Accordingly, based on the distinctions of the three realms proposed by Karl R. Popper, i.e. physical objects, subjective experience and culture, the article proposes two axes in which brands can be positioned and developed accordingly, which are abstraction and enactment (Berthon et al., 2003). According to these axes, a brand space might be formed, comprising of four positions, and according to the authors, the main mistakes in branding are associated with the wrong positioning of the products and the services within this space. The four positions in the space are:
- The Reified-Functional Brand – low-abstraction, function-focused position
- The Reified-Enacted Brand – focused on meaning and product-associated brand
- The Abstract-Functional Brand – functional and independent of products brands
- The Abstract-Enacted Brand – focused on meaning and almost product independent
The article outlines the benefits of the framework, stating that “[t]raditional market research may become even less useful as customer-brand relationships and consumer-constructed brand meanings become more inscrutable.“(Berthon et al., 2003).
Looking at the proposed theoretical framework, it can be seen that the positioning is basically focused not only on the mistakes, which is moving products or services from one position to another, but also on destination points on where the customers are headed, and what brand values are created for him (Phipps, 2009).
Another notion is the reason why companies try to other positions. The main reason is gaining a competitive advantage and “to enter nascent markets at the earliest opportunity” (Phipps, 2009). Nevertheless, according to the theoretical framework, gaining competitive advantage by introducing products and services can prove to be failure, if the brands of the company are in certain positions in the brand space, e.g. The Abstract-Enacted Brand (Berthon et al., 2003).
Similar mistakes can be seen in other examples related to incorrect positioning in the brand space. One example that was mentioned is the Coca-cola Company. The example of Coca-Cola is unique in that it demonstrates the principle of being attached to the meaning of the product and the independence of the brand. It hardly can be said that the New Coke was a worse product or that it differed drastically from the original product. It is just that the brand New Coke was alien to the consumers who were attached to the brand rather than the product. Thus, the mistake was that the company forgot why consumers bought Coca-Cola in the first place (Van Gelder, 2005).
Using the framework, the company might differentiate the products using other approaches, and remain in the same brand position as the Coca-Cola brand. This can be seen through taking other niches with products not bearing the Coca-Cola brand, e.g. ‘diet Coke’ , ‘Sprite’, ‘Fanta’, ‘Lilt’, ‘Dr. Pepper’,’ Oasis’ and etc. Each of the aforementioned became a brand of its own, with the only products bearing Coca Cola brand are ‘Coca Cola’ and “Coca Cola Zero’ (2009).

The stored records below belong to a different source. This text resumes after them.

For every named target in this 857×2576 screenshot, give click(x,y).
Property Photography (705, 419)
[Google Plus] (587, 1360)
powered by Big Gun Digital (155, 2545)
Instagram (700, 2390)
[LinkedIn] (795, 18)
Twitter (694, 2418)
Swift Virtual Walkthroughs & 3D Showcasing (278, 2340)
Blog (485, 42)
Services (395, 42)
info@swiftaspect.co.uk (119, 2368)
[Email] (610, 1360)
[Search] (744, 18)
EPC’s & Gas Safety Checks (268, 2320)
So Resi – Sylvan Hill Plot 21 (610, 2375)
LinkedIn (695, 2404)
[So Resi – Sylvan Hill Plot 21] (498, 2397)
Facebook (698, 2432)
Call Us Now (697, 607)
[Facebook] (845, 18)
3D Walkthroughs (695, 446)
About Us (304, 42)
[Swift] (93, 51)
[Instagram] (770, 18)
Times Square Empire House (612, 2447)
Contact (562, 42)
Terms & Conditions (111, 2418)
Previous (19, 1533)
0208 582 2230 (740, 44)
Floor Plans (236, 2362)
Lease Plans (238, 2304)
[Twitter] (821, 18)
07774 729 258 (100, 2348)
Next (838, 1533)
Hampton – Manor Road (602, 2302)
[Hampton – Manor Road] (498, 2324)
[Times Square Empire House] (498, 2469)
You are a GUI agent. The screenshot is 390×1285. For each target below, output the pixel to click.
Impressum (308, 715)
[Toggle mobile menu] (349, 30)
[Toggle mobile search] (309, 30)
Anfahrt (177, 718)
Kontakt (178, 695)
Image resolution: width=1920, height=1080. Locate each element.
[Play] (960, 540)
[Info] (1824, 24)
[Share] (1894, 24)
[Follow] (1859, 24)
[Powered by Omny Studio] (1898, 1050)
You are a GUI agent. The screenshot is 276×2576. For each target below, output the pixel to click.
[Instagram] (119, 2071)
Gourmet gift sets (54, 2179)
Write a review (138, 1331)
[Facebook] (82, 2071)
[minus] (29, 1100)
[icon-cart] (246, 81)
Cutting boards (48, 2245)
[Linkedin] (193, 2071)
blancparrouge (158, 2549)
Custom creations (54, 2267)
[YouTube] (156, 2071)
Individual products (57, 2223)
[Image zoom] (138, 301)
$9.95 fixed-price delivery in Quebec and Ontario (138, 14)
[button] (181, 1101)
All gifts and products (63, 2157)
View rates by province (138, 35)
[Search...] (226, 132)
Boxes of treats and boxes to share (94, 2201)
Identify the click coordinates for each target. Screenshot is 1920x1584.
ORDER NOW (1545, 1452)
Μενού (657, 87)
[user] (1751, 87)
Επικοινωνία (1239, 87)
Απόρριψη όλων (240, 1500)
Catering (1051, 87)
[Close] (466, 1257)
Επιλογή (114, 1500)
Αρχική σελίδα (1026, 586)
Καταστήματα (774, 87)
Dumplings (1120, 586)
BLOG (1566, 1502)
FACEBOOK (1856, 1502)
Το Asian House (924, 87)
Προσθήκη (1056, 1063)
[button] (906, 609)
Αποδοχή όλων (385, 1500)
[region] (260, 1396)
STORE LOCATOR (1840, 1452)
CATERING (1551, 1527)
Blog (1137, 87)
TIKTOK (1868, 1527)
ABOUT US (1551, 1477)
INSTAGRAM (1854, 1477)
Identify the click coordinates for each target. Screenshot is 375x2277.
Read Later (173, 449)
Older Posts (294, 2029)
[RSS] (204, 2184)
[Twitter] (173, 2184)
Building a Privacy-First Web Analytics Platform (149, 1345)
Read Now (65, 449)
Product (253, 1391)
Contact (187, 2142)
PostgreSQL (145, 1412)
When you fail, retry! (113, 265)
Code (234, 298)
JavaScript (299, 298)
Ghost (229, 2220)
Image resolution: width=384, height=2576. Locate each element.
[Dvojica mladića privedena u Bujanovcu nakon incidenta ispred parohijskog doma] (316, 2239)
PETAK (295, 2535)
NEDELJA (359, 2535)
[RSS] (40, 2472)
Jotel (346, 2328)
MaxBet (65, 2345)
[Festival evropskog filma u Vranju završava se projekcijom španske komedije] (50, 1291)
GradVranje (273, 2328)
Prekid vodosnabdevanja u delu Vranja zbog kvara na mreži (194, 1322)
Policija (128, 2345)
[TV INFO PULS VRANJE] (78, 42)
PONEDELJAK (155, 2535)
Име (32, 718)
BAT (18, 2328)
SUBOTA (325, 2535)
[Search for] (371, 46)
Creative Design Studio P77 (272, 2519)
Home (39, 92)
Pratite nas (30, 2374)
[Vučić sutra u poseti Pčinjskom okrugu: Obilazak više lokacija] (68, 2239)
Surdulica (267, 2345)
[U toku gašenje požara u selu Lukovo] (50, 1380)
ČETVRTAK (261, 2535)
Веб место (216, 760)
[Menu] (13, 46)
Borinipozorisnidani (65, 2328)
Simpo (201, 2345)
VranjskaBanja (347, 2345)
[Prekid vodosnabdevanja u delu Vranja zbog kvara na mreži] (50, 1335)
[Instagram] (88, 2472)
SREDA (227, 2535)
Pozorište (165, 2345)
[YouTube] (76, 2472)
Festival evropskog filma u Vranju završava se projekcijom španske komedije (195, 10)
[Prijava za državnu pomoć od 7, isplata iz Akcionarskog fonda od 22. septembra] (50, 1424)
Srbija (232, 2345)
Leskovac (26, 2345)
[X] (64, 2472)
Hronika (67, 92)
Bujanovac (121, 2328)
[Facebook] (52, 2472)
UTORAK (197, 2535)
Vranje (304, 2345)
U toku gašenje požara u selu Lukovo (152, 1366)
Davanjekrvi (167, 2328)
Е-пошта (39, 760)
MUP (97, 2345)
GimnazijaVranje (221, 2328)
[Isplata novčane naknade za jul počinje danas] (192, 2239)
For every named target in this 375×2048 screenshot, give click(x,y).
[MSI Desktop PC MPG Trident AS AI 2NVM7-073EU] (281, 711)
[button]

Another example related to the brand space can be seen in taking the position in the brand space with inapplicable products, or more than product in one position. This factor can be confusing as in the next example this action was unplanned. ITT industry, Inc is a global engineering and manufacturing company with many affiliations and a parent company ITT corporation.
Conducting a survey to measure the awareness of their company, they found that people recognized the ITT name. Nevertheless, they associated the brand with financial services resorts, casinos, hotels and etc, rather than with the company’s engineer products. The associated products were of the parent company ITT Corporation, and in that way it can be seen that the position of the company in terms of their products is the Abstract-Enacted Brand, while it should be the Abstract-Functional Brand. The brand is abstract while it bears the wrong emphasis on the meaning rather than on the product. Thus, following the new position, which implies the creation of sub-brands, the company launched a new campaign with a new logo and a new tag line (Kotler et al., 2006).
It can be concluded that the theoretical framework proposed in the article can be useful in brand management. In that regard, the mistakes that can be made by branding managers can be associated with incorrect positioning and accordingly the wrong level of control over the company’s brands. The tool might be also useful, for new companies entering the market, so the goals and position can be established from the beginning of the marketing campaigns. Finally, approaching the issue of branding in terms of abstraction and enactment will allow the companies to rethink the relation of the consumers to their products and services, and thus, develop the brands in the right direction.
- (2009) Coca- Cola -Our Brands. Coca-Cola.com. Web.
- BERTHON, P., HOLBROOK, M. B. & HULBERT, J. M. (2003) Understanding and managing the brand space. MIT Sloan Management Review, 44, 49-54.
- KOTLER, P., PFOERTSCH, W. & MICHI, I. (2006) B2B brand management, Berlin; New York, Springer.
- PHIPPS, B. (2009) “Brand space” and the creation of new markets. Brands Create Customers. WordPress.
- VAN GELDER, S. (2005) Global brand strategy : unlocking branding potential across countries, cultures & markets, Sterling, Va., Kogan Page Limited.